When performing asymptotic analysis, one common approach is to use Big O notation. This notation describes an upper bound on the time complexity of an algorithm. It omits constant factors and lower-order terms, providing a high-level understanding of the algorithm's efficiency. Thus, it simplifies comparing and categorizing different algorithms based on their growth rates.
Exploring Algorithm Complexity
Algorithm complexity is a scaffold on which we build our understanding of how an algorithm performs. It involves measuring the resources needed by an algorithm, most commonly time and space, as a function of the size of the input data.
For time complexity, we often use Big O notation to describe the worst-case scenario of an algorithm's execution time. This notation helps in focusing only on the significant factors that affect performance, such as how the execution time increases as the input size grows. For example, a time complexity of \(O(n^2)\) implies that if the input size doubles, the algorithm's execution time quadruples.
Space complexity, on the other hand, considers the amount of memory required by an algorithm as the input size increases. A detailed understanding of both time and space complexities helps in choosing the right algorithm for a specific context or constraint.
For time complexity, we often use Big O notation to describe the worst-case scenario of an algorithm's execution time. This notation helps in focusing only on the significant factors that affect performance, such as how the execution time increases as the input size grows. For example, a time complexity of \(O(n^2)\) implies that if the input size doubles, the algorithm's execution time quadruples.
Space complexity, on the other hand, considers the amount of memory required by an algorithm as the input size increases. A detailed understanding of both time and space complexities helps in choosing the right algorithm for a specific context or constraint.

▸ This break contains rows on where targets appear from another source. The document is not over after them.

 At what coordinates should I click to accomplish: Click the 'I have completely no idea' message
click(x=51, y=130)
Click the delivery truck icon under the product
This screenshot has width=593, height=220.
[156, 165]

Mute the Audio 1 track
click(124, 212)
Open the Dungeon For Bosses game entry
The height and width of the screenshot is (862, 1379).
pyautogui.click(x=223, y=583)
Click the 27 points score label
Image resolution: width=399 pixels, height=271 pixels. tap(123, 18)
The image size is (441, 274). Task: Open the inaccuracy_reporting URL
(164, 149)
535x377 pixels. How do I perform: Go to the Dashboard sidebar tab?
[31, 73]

Demystifying Proof Techniques
Proof techniques provide the foundation for rigorously demonstrating that a given algorithm performs as expected under defined conditions. In computer science, these techniques are crucial in substantiating claims about algorithm correctness and performance.

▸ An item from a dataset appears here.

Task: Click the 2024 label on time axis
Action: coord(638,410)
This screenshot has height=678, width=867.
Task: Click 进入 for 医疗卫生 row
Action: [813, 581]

One common proof technique in algorithm analysis is induction. Inductive proofs often help in establishing the correctness of algorithms that rely on recursive patterns or processes. It involves proving that if a statement holds for a single case, it also holds for all subsequent cases.
Another vital proof technique is contradiction. This involves assuming that a statement is false, then showing that this assumption leads to a logical contradiction. This often helps to prove properties about algorithms or bounds on complexity.

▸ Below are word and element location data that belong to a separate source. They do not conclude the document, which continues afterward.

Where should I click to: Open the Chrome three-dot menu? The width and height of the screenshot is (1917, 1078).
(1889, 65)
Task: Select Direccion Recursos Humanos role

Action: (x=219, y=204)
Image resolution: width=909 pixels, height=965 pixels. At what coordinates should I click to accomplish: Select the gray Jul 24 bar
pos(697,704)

Additionally, constructing proofs using Big O notation requires demonstrating the existence of specific constants \(c\) and \(N_0\), as shown in the original exercise, thereby ensuring that a function fits within the defined bounds for all larger input sizes.
One common proof technique in algorithm analysis is induction. Inductive proofs often help in establishing the correctness of algorithms that rely on recursive patterns or processes. It involves proving that if a statement holds for a single case, it also holds for all subsequent cases.
Another vital proof technique is contradiction. This involves assuming that a statement is false, then showing that this assumption leads to a logical contradiction. This often helps to prove properties about algorithms or bounds on complexity.
Additionally, constructing proofs using Big O notation requires demonstrating the existence of specific constants \(c\) and \(N_0\), as shown in the original exercise, thereby ensuring that a function fits within the defined bounds for all larger input sizes.